Analysis of T Cell Subsets in Adult Primary/Idiopathic Minimal Change Disease: A Pilot Study

1Tregs and HLA Research Force, Singapore General Hospital, The Academia, 20 College Road, Singapore 169856
2Renal Medicine Department, Singapore General Hospital, The Academia, 20 College Road, Singapore 169856
3Department of Pathology, National University Hospital, 5 Lower Kent Ridge Road, Singapore 119074
4Kompetenznetz Vorhofflimmern e.V. (AFNET), Münster, Germany
5Singapore Immunology Network (SIGN), Agency for Science, Technology and Research (ASTAR), Biopolis, Singapore
6Department of Pathology and Laboratory Medicine, KK Women’s and Children’s Hospital, 100 Bukit Timah Road, Singapore 229899
7Centre for Quantitative Medicine, Duke-NUS Graduate Medical School, The Academia, 20 College Road, Singapore 169856
8Department of Pathology, Singapore General Hospital, The Academia, 20 College Road, Singapore 169856

Correspondence should be addressed to Francisco Salcido-Ochoa; gs.moc.htlaehgnis@aohco.odiclas.ocsicnarf

Received 16 March 2017; Revised 15 May 2017; Accepted 14 June 2017; Published 15 August 2017

Academic Editor: Jochen Reiser

Copyright © 2017 Francisco Salcido-Ochoa et al. This is an open access article distributed under the Creative Commons Attribution License, which permits unrestricted use, distribution, and reproduction in any medium, provided the original work is properly cited.
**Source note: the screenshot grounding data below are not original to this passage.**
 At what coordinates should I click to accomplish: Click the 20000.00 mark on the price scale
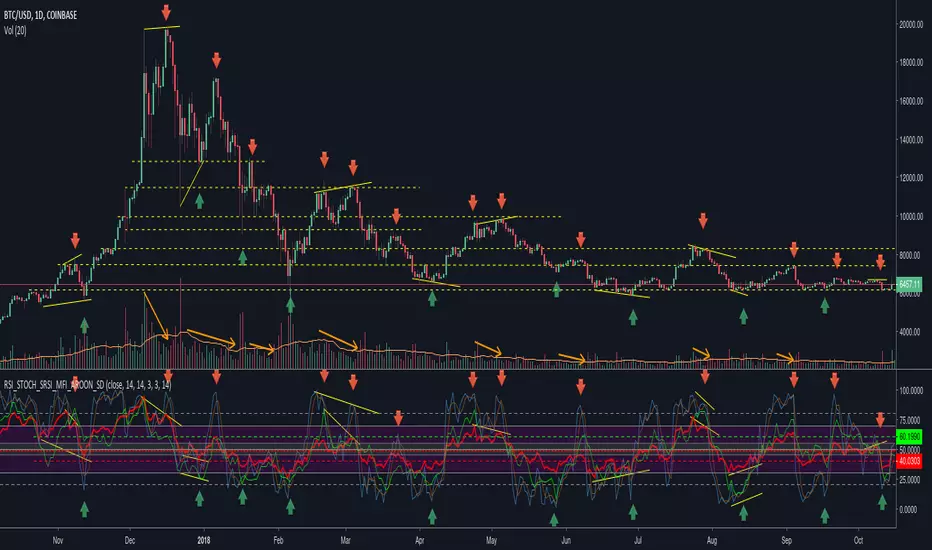911,24
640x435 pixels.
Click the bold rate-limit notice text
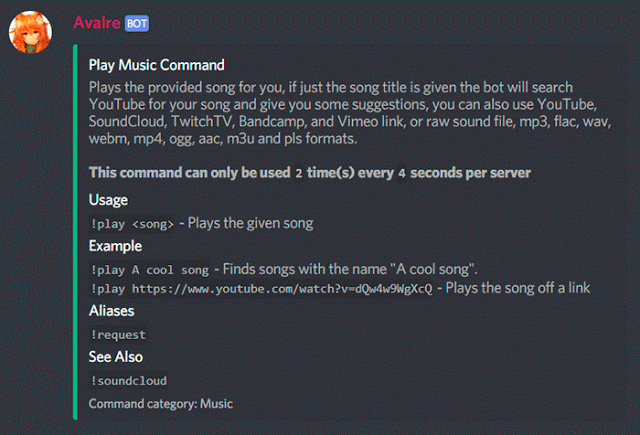coord(310,173)
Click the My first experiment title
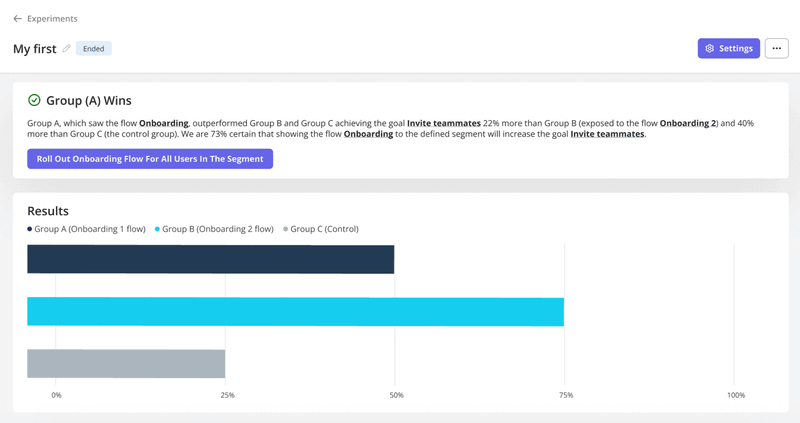 pyautogui.click(x=34, y=49)
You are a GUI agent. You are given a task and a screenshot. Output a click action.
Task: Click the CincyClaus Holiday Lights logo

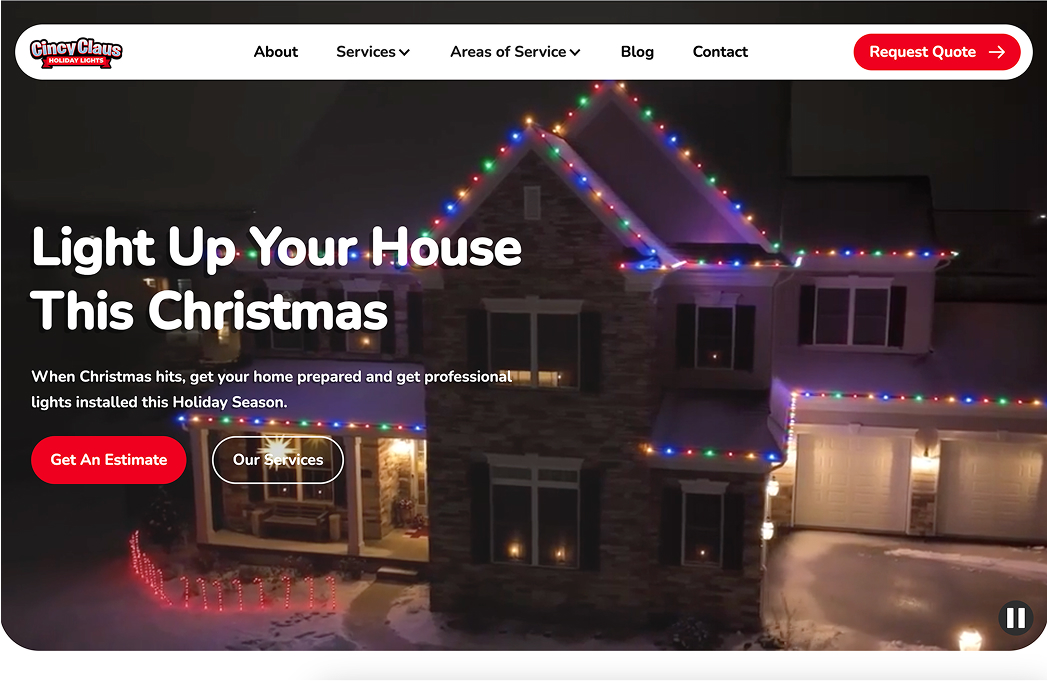click(76, 52)
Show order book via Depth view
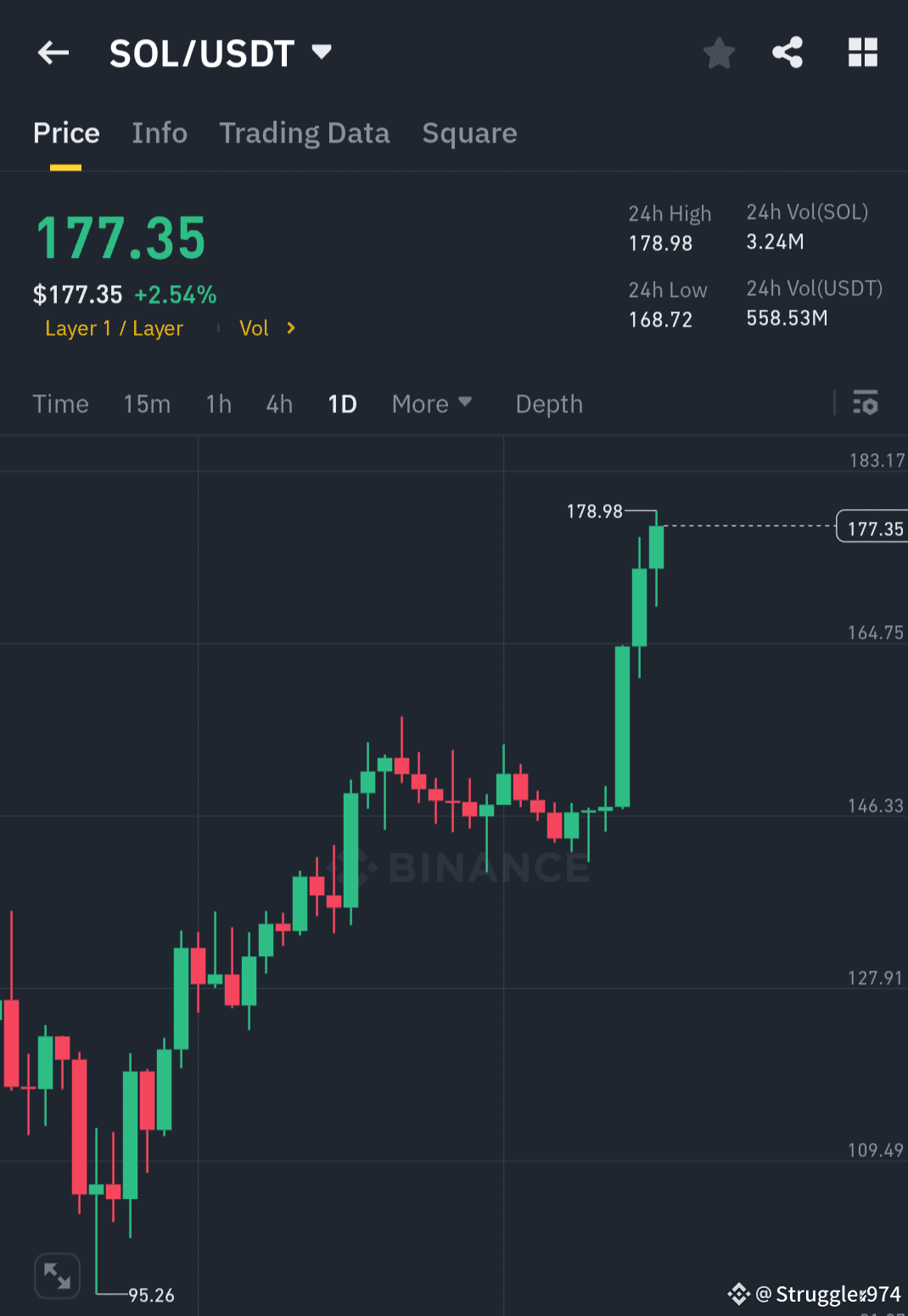The image size is (908, 1316). (548, 405)
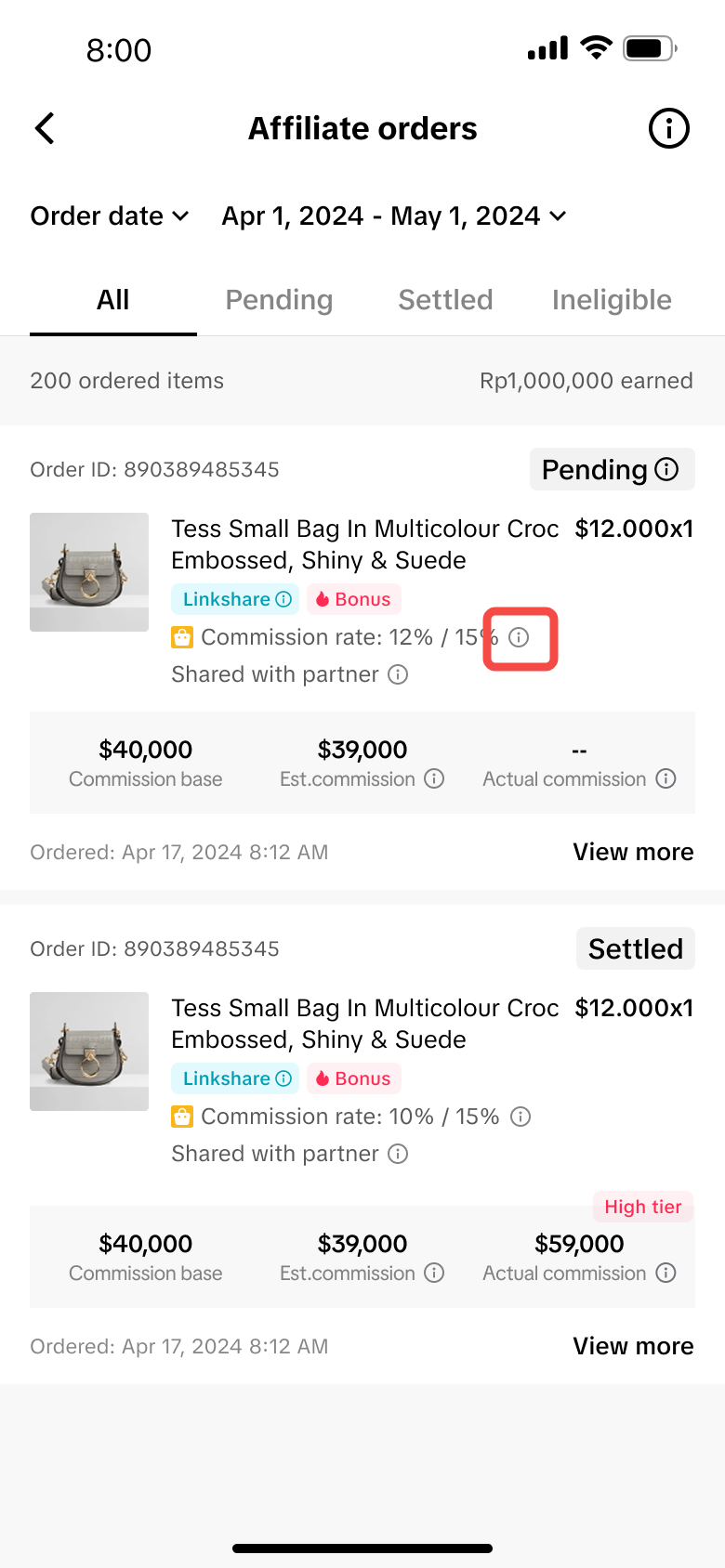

Aim. To characterise infiltrating T cells in kidneys and circulating lymphocyte subsets of adult patients with primary/idiopathic minimal change disease. Methods. In a cohort of 9 adult patients with primary/idiopathic minimal change recruited consecutively at disease onset, we characterized (1) infiltrating immune cells in the kidneys using immunohistochemistry and (2) circulating lymphocyte subsets using flow cytometry. As an exploratory analysis, association of the numbers and percentages of both kidney-infiltrating immune cells and the circulating lymphocyte subsets with kidney outcomes including deterioration of kidney function and proteinuria, as well as time to complete clinical remission up to 48 months of follow-up, was investigated. Results. In the recruited patients with primary/idiopathic minimal change disease, we observed (a) a dominance of infiltrating T helper 17 cells and cytotoxic cells, comprising cytotoxic T cells and natural killer cells, over Foxp3+ Treg cells in the renal interstitium; (b) an increase in the circulating total CD8+ T cells in peripheral blood; and (c) an association of some of these parameters with kidney function and proteinuria. Conclusions. In primary/idiopathic minimal change disease, a relative numerical dominance of effector over regulatory T cells can be observed in kidney tissue and peripheral blood. However, larger confirmatory studies are necessary.